The Missouri Code of State Regulations, 19 CSR 15-7.021 (18) (H) states that "an immediate family member is defined as a parent; sibling; child by blood, adoption, or marriage; spouse; grandparent or grandchild."

The Australian Fair Work Act 2009, Section 12, defines immediate family as "a spouse, de facto partner, child, parent, grandparent, grandchild or sibling of the employee; or a child, parent, grandparent or sibling of a spouse or de facto partner of the employee.", and "the definition of the term ‘de facto partner’ includes a former de facto partner."

A travel insurance policy which covers curtailment due to the death or illness of a member of the policy-holder's "immediate family" uses a wide definition but adds residential requirements: "Immediate Family is your Partner, and: parents, children, stepchildren, fostered or adopted children, brothers, sisters, aunts, uncles, cousins, nephews, nieces, grandchildren, or grandparents, of either you or your Partner, who live in your Home Country." and "Partner is your spouse or someone of either sex with whom you have a permanent relationship, and who also lives with you at your Home."

In the United States, where health care costs are high, immediate family members typically purchase travel medical insurance plans for relatives or parents visiting USA, to cover health care costs due to sickness or injury while they are visiting them outside their home country.

==Wills and inheritance==
In the United States, there are many rules and rights surrounding immediate family members after a family death. If the will names a non-immediate family member to be the executor of the will, he or she cannot have an "official role in these matters". Even if a person is not a joint owner, if they are an immediate family member a bank is likely to give them access to the deceased's safety deposit box. Some states that enforce no-contest provisions do not enforce them against immediate family members. In some states, the immediate family may receive a family allowance – a court-ordered amount paid to them from estate funds to provide help for living expenses. They may also entitled to homestead allowance – an amount of equity in the family home. In many states, household goods (sentimental but not expensive goods) can be passed onto immediate family members without probate.

In France, beneficiaries are almost always immediate family members.

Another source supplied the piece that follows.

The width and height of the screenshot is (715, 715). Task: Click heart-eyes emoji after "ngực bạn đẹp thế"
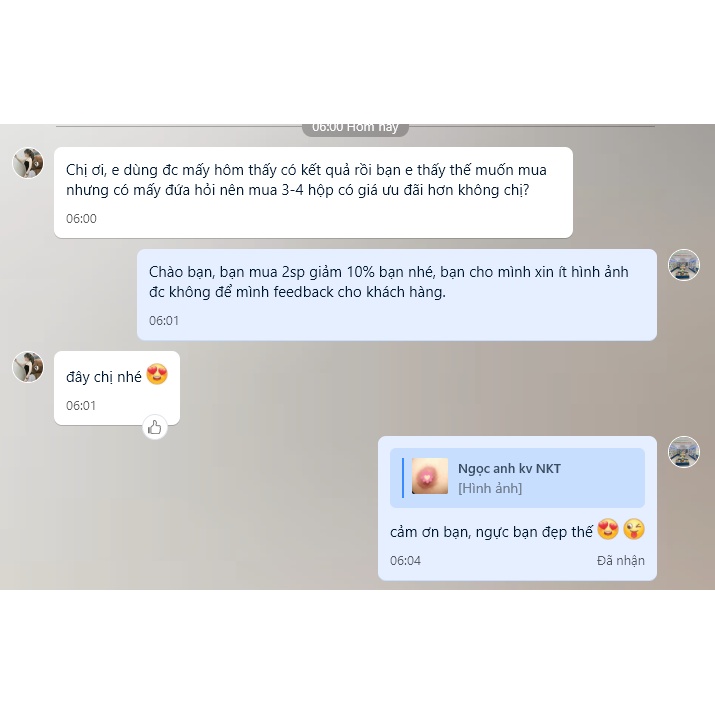coord(607,529)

Generally, the distribution to the immediate family leaves the spouse with the third or a half of the property and the issue with the balance. Usually, the pattern was to leave the entire estate to one's immediate family or other relatives, thereby "preserving the family as a significant social unit". The willing to other people or institutions is associated with either a wealth or an absence of an immediate family. If there is an absence of an immediate family, the testator is given the freedom to diverge from the usual distribution of property and wealth.

==Workforce==
In some cases, a company will not employ an immediate family member of a current employee. Sometimes, "authorized" absence due to the death of one's immediate family member allows an employee to still be eligible for an attendance bonus. In these cases, the company the employee belongs to will acknowledge the significance of the absence and will, for example, be granted 3 working days off between the day of death and the day after the burial inclusive. Full-time workers can apply for bereavement leave, and part-time or temporary employees can apply for leave without pay.

==Independence==
Rules may specify that a person may not hold a particular office if they, "or any member of their immediate family" do not meet particular criteria. For example, a director of a NYSE company must be independent: neither they nor their family members may have been
an executive officer of the company within the past 3 years, received more than $100,000 in direct compensation from the company in the past 3 years, or been employed as an executive officer of another firm within the past 3 years.